(Dataset extract begins)
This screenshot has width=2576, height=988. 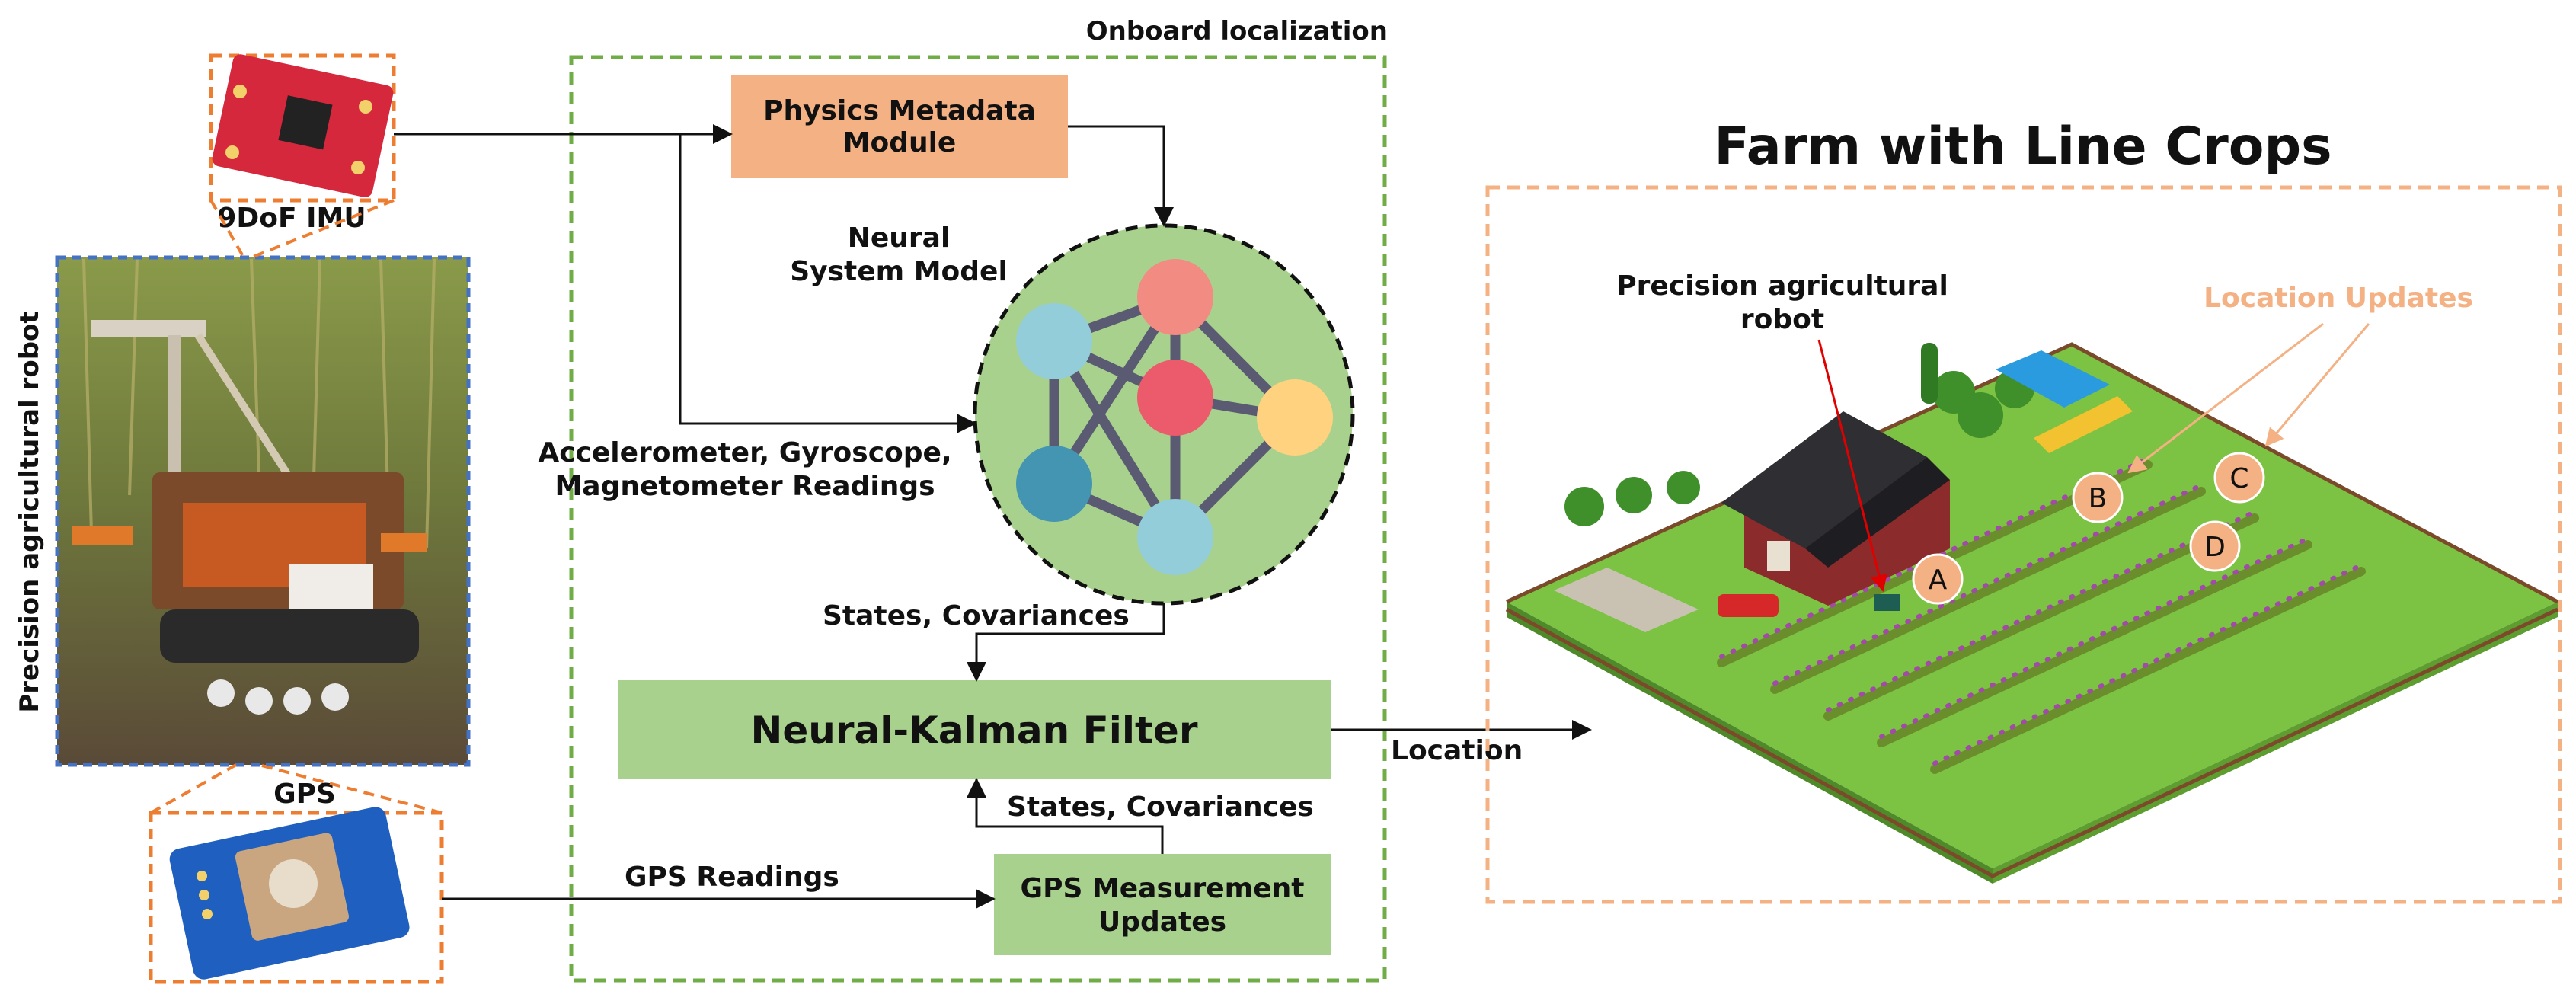 What do you see at coordinates (899, 272) in the screenshot?
I see `neural-model-line2: System Model` at bounding box center [899, 272].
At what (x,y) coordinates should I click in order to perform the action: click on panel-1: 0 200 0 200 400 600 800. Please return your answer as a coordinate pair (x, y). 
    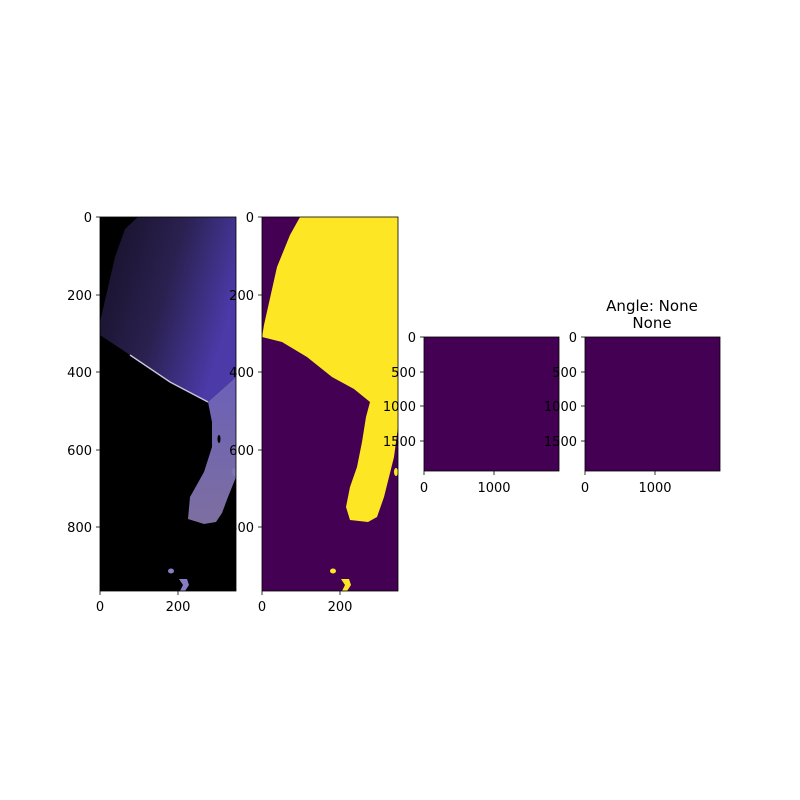
    Looking at the image, I should click on (152, 413).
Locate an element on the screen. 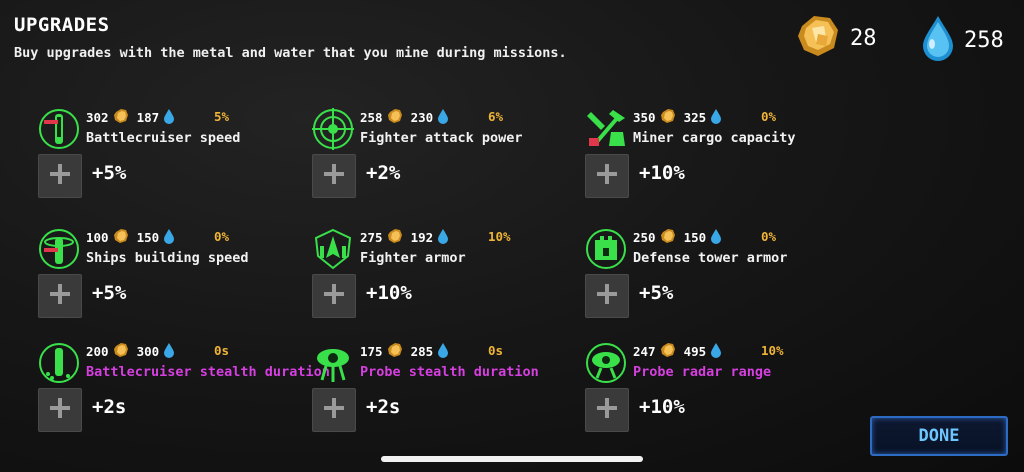 This screenshot has height=472, width=1024. metal-cost: 302 is located at coordinates (98, 117).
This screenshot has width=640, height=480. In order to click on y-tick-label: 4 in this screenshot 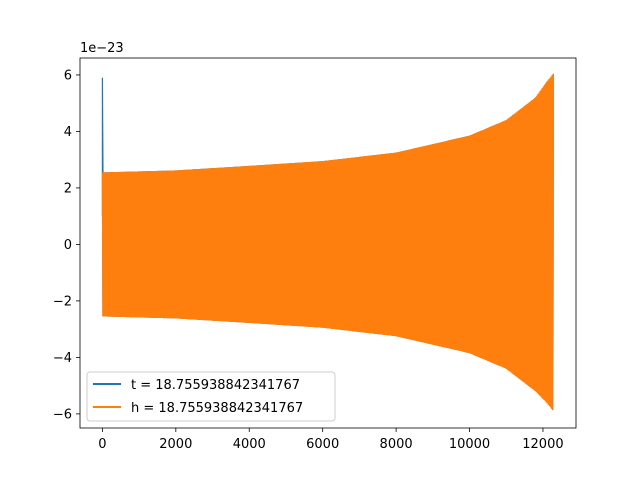, I will do `click(68, 132)`.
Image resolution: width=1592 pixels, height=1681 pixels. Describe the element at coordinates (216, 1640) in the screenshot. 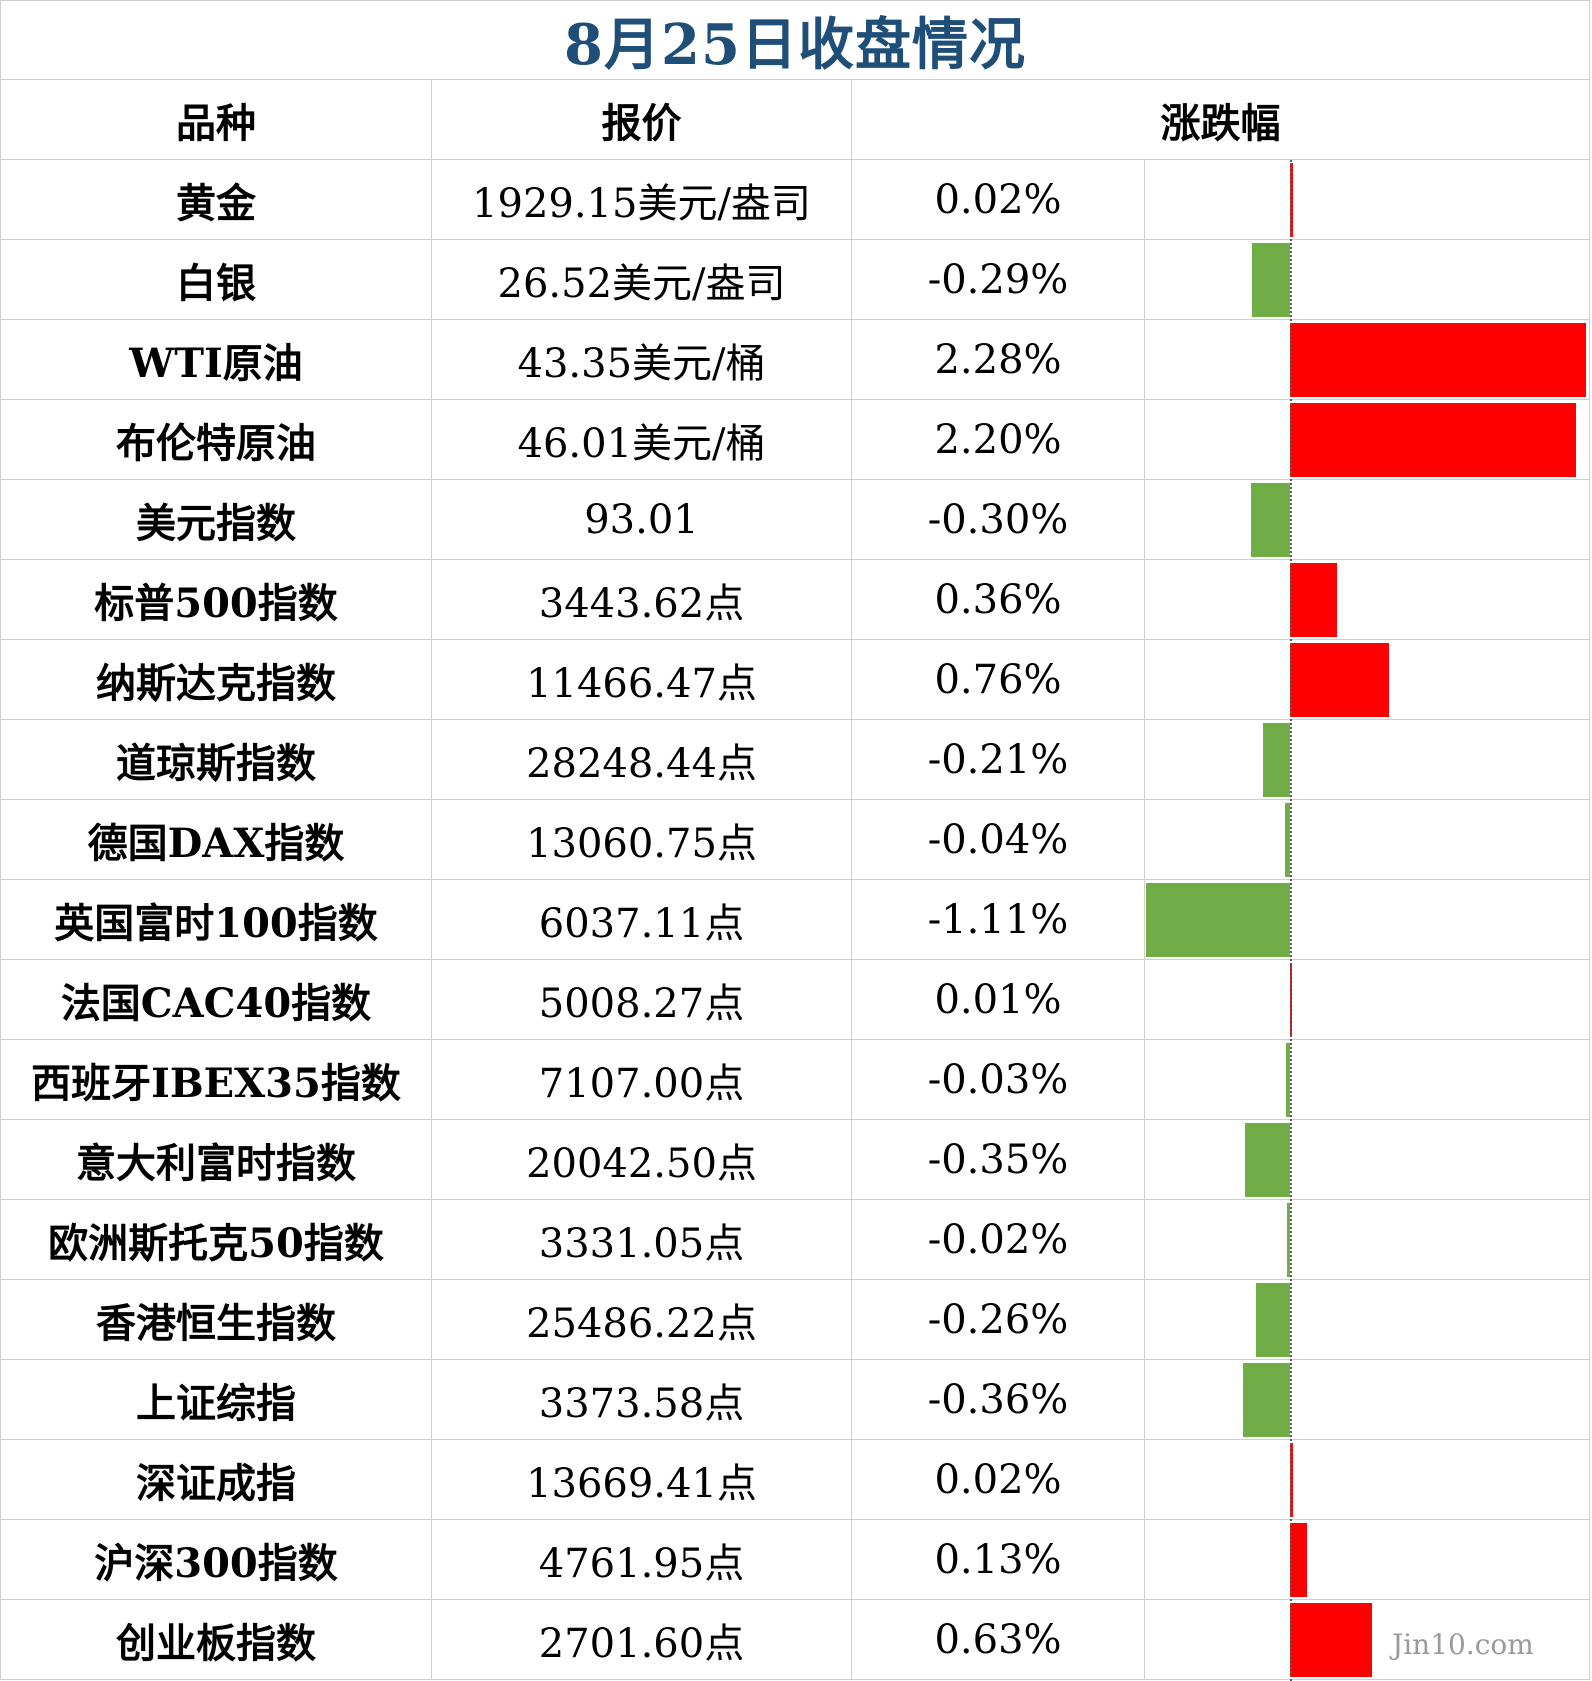

I see `instrument-name: 创业板指数` at that location.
(Dataset extract ends)
[What the task requires]
Please switch "Describe" to "Identify" in the part of the entries that opens with the line containing "Image resolution: width=1592" and runs through the end of the entries, returning only that part, otherwise unchanged and without the pictures.

[Answer to this task]
Image resolution: width=1592 pixels, height=1681 pixels. Identify the element at coordinates (216, 1640) in the screenshot. 

I see `instrument-name: 创业板指数` at that location.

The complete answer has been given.